In spite of their many advantages, their widespread use is limited by the exacting and complicated process route that has to be undertaken, accordingly, in a digital textile printing market estimated to reach US$ 8.8 billion by 2027 – acid inks only account for 15-17% of the total printed.
What are acid inks?
A soluble acid dye in water with added humectants, polymers, and surfactants. These ingredients combined – control flow, jetting, and wetting behaviour in the printhead and on the substrate. Humectants also manage drying at the printhead nozzle to allow good printhead operation. Pre-treatment of the fabric is required to control the pH level reaction or fixation, limit penetration and sideways bleed of the ink across the fibres, so vital in printing a delicate silk fabric. Pre-treatment recipes vary, but many of them are set using a polymerisation product based on acrylate. This, combined with a highly effective migration inhibitor, enables sharpness of print and fastness of colour.
After printing, the fabric must be steamed at 100 to 102 degrees Celsius for 35 to 40 minutes, a time-consuming process, that requires a purpose-built steamer capable of processing the fabric in saturated steam without water drips or droppers – which result in high seconds (print faults).
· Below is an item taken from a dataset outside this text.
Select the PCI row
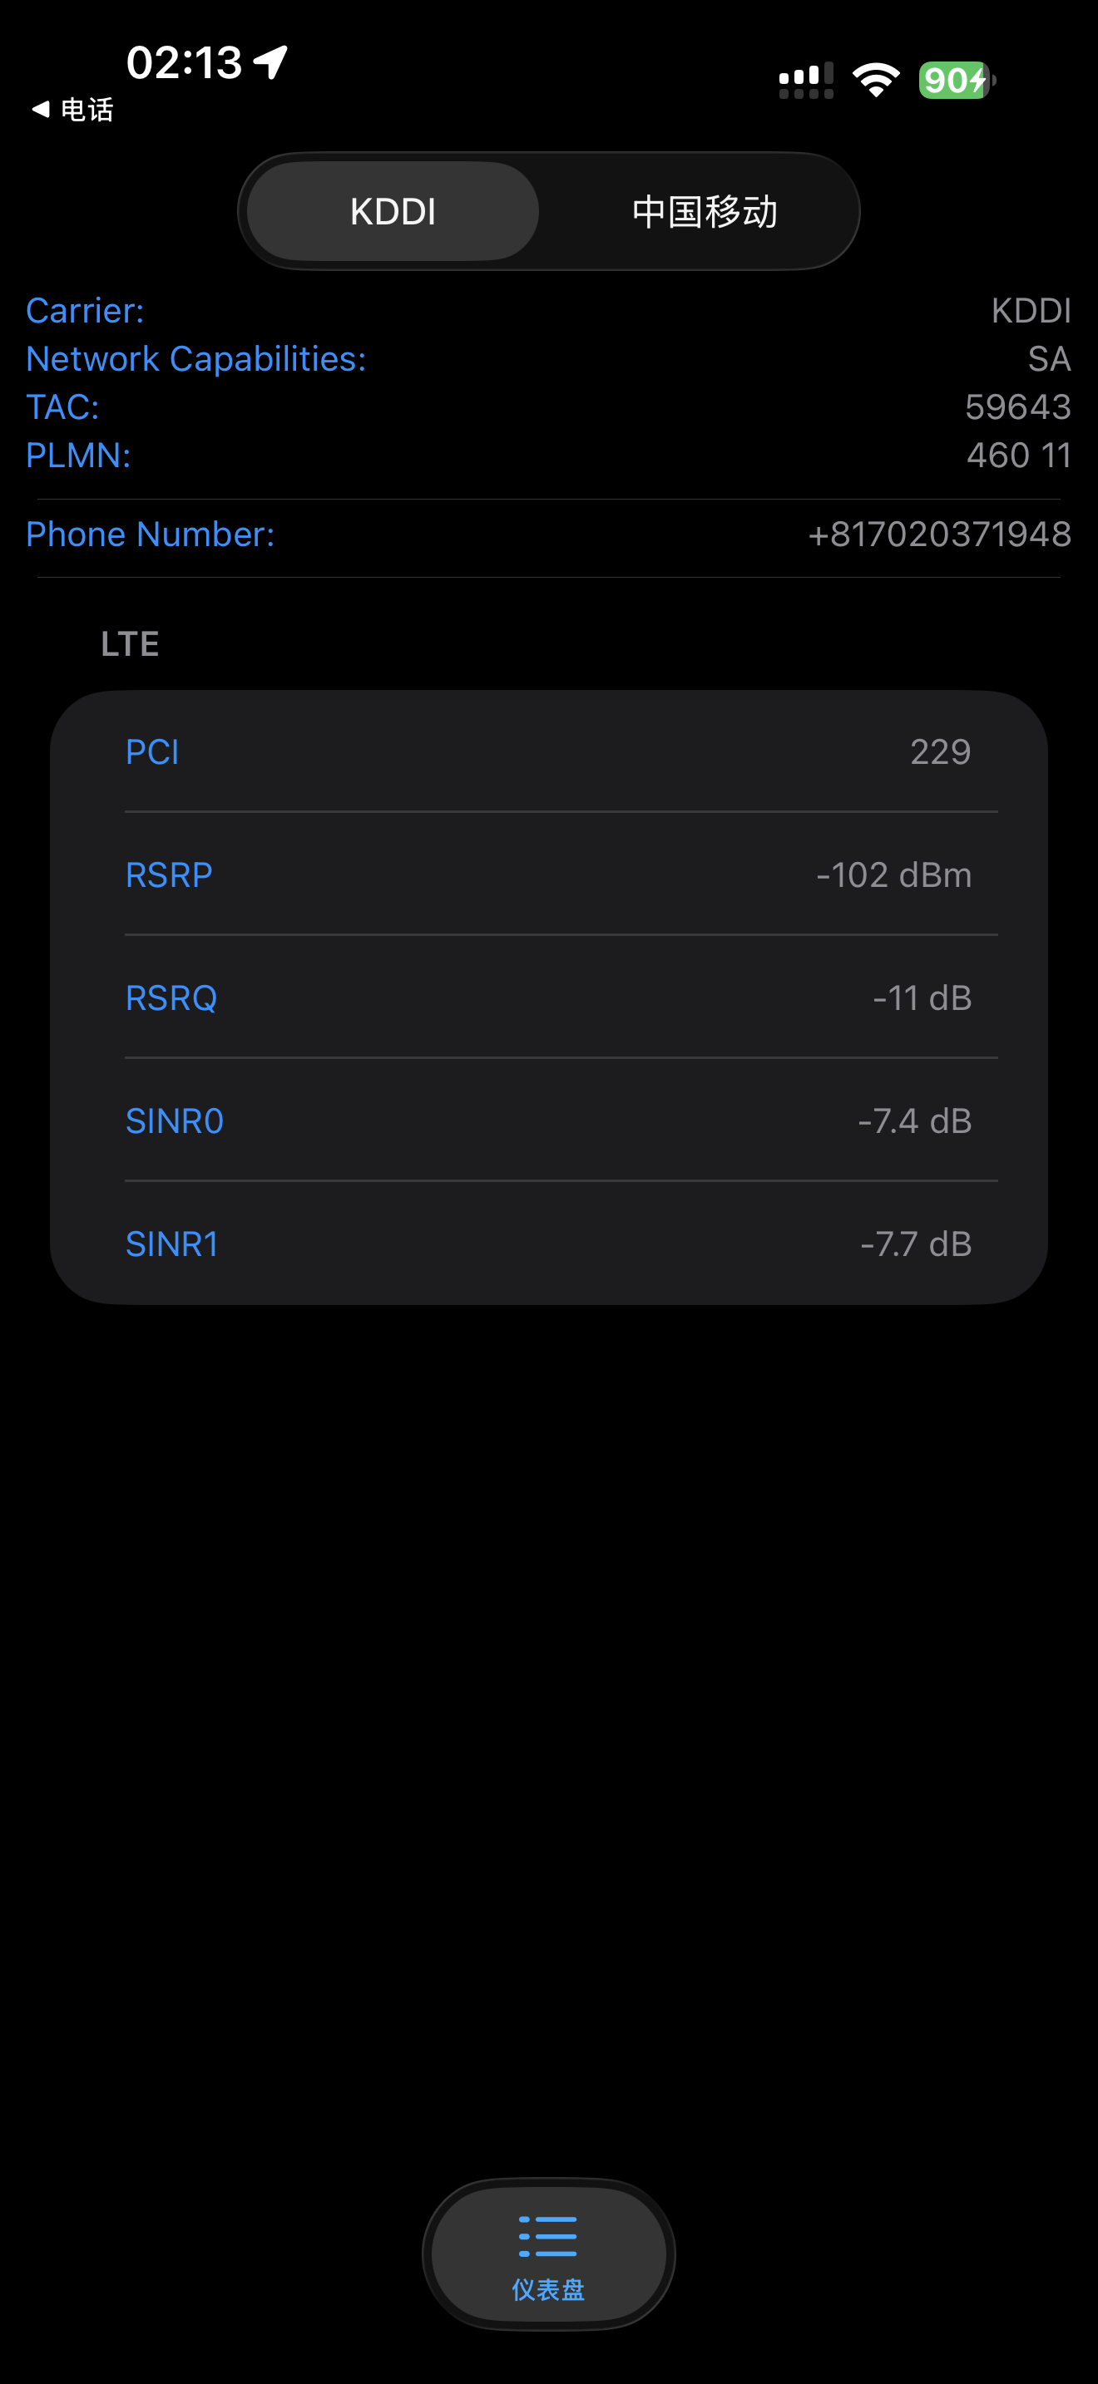Screen dimensions: 1098x2384 (548, 751)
A post wash process is also required because there will be unfixed dye and remaining pre-treatment chemicals present in the fabric. A number of wash cycles will be needed to remove waste ink before the required performance of the final print can be achieved.
So, is it worth all this trouble?
The beautiful folds and colours of a luxuriant printed silk or cashmere give you the answer. Acid printing of silk gives the most perfect result and enjoys pride of place throughout the renowned Como Silk District of Milan.
Beyond that, just glancing through the collections of the top fashion houses, whether Chanel, Louis Vuitton or Hermes bear witness to the lasting attraction of luxury textiles.